As in previous years, the English and maths test for year 11 pupils will be administered by the National Foundation for Educational Research. Schools that have been selected to take part will have been contacted by the research organisation.
First piloted in 2016, the tests involve a sample of Year 11 students sitting the exams each year in order to monitor, over time, how well cohorts of pupils are performing. The results act as a guide for increases or decreases in that cohort’s GCSE grades.
Ofqual committed to future of NRT
Last year, Ofqual restated its commitment to running a national reference test, despite delaying a decision over the test’s future following “unexpected results”.
The current contract with NFER ends after the 2022 cycle. It was anticipated a new contractor would be procured last year for a handover year before sole delivery in 2023. However, it was confirmed last year that NFER would continue to run the tests in 2023 and 2024.

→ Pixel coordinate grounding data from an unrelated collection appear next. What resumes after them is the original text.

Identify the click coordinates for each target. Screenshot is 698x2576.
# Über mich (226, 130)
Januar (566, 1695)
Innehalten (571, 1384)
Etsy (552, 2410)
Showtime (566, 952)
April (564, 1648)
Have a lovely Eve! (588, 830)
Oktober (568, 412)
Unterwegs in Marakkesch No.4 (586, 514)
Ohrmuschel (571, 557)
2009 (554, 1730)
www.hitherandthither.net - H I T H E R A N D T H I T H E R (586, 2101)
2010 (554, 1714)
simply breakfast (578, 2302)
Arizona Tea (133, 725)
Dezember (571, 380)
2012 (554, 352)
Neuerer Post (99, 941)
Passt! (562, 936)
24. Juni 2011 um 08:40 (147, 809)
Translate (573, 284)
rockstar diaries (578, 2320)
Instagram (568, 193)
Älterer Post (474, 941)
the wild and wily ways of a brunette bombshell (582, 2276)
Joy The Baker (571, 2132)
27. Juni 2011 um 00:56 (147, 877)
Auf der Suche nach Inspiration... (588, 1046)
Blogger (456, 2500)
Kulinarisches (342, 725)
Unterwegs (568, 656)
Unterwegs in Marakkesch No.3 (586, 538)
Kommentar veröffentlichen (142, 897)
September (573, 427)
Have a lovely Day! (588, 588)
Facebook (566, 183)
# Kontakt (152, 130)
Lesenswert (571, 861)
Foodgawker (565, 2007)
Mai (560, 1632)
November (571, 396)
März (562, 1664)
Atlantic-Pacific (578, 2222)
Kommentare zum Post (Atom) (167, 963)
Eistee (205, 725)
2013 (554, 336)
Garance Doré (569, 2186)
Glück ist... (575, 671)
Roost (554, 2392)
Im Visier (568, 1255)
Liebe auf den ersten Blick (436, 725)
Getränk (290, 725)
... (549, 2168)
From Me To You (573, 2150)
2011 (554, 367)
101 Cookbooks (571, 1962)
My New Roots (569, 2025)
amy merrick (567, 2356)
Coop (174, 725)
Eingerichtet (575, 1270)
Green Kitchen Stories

Ofqual said last year it would “make arrangements for procurement of a future provider after publication of the 2021 results”.
Schools selected to take part in this year’s tests must now “indicate which dates are convenient” on a reply form supplied by NFER, which will then choose one of the dates indicated and write back to schools “by late March” with a confirmed date and the names of administrators who will visit.
Schools should “contact NFER as soon as possible if the selected date is no longer convenient”.
All pupils selected should take part
In its guidance, Ofqual said it was “aware that as a result of school closures and periods of self-isolation due to the pandemic, students in this year’s cohort may not have covered the English language or mathematics curriculum as fully as they would have in other years”.
“However, we expect all students in the selected group of students to take the test in order to avoid bias in the sample and to ensure that the results of the test provide evidence about the impact of this lost learning.”
Ofqual also said it was “important that all students taking part are reassured that information about how they perform on the test will not be shared with their school and will have no impact on the GCSE grade they are awarded this summer”.
Schools have a legal obligation to take part in the test if selected, but heads can withdraw pupils in “exceptional circumstances”, such as where they would normally have an access arrangement for GCSE English or maths, or if a there are “temporary circumstances which, had they occurred during a student’s GCSE exams, would have resulted in the student not taking a GCSE exam or being eligible for special consideration”.
Heads can also withdraw pupils in “other circumstances which the headteacher assesses could cause significant distress for the student were they to take the test, such as exacerbation of an existing medical condition”.
Each participating school will be sent a cheque for £190 “in recognition of the time and resource required to participate in the NRT”.